<<<<

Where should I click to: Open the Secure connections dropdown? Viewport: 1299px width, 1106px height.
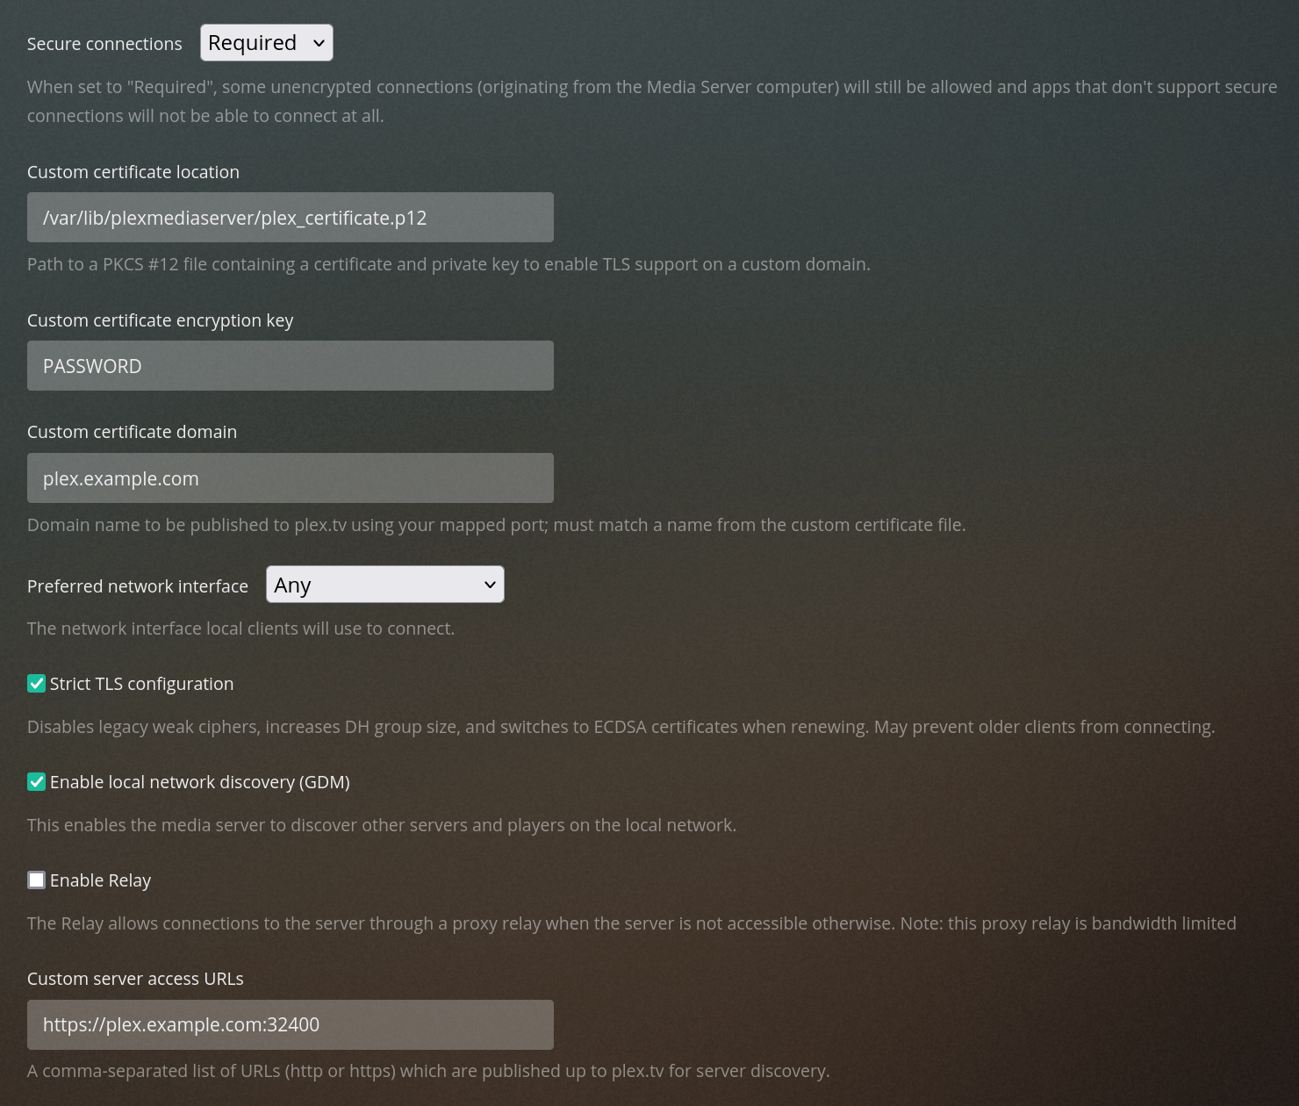click(x=266, y=42)
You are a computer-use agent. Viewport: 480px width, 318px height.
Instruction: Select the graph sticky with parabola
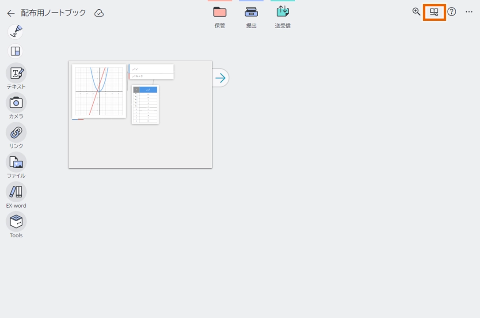coord(99,91)
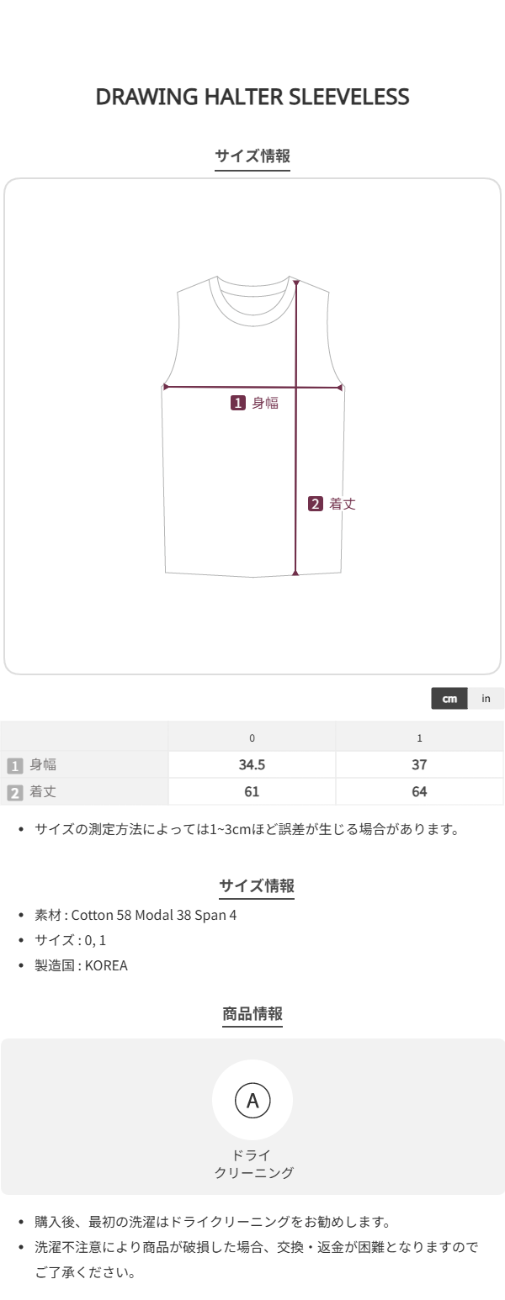Image resolution: width=505 pixels, height=1300 pixels.
Task: Click the DRAWING HALTER SLEEVELESS title
Action: point(253,97)
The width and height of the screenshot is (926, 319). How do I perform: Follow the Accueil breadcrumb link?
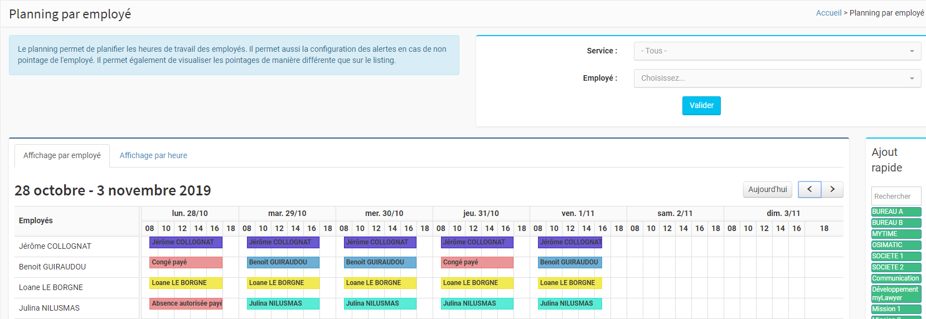[x=828, y=13]
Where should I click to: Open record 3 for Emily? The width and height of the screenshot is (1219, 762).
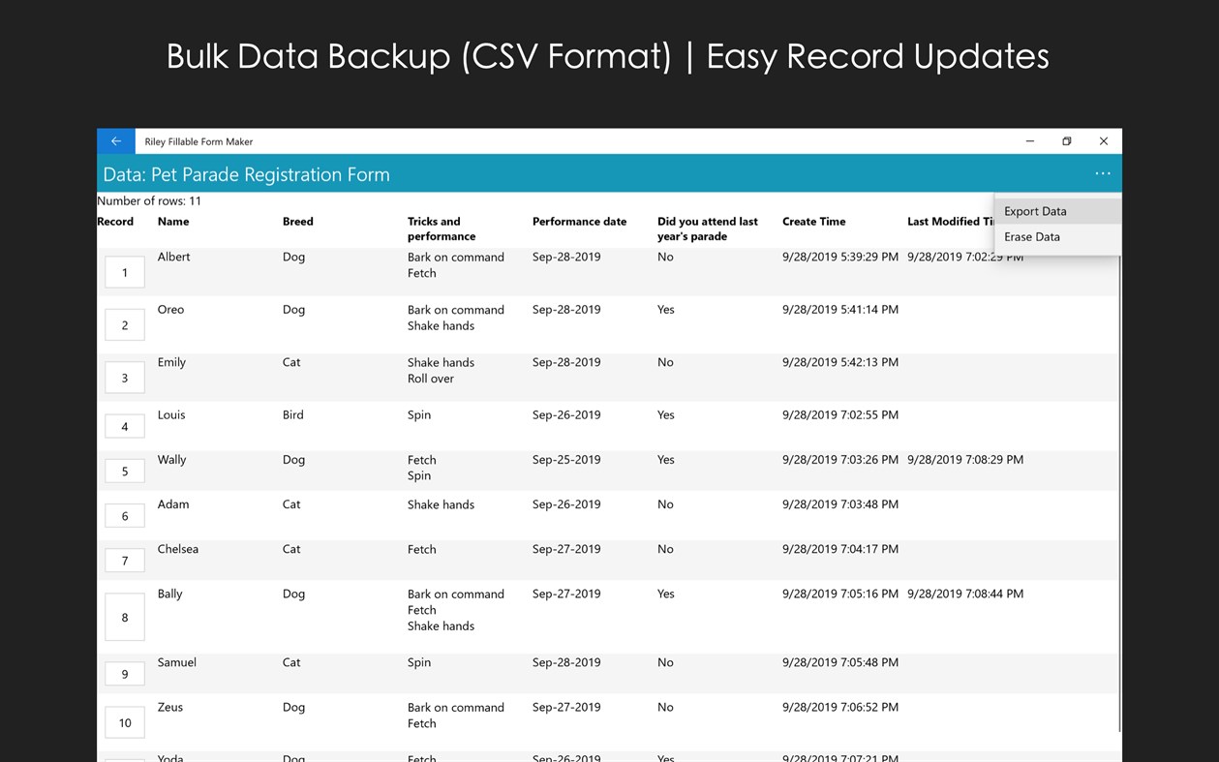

>>>>

The copy you give must repeat each record character for character, but it must not include the pictures.

Where should I click to: Open the Secure connections dropdown? Viewport: 1299px width, 1106px height.
click(x=266, y=42)
You are a computer-use agent. Viewport: 480px width, 318px height.
Instruction: Select the graph sticky with parabola
coord(99,91)
Image resolution: width=505 pixels, height=1300 pixels.
Task: Click the DRAWING HALTER SLEEVELESS title
Action: point(253,97)
The width and height of the screenshot is (926, 319). How do I perform: Follow the Accueil breadcrumb link?
[x=828, y=13]
Where should I click to: Open record 3 for Emily? The width and height of the screenshot is (1219, 762).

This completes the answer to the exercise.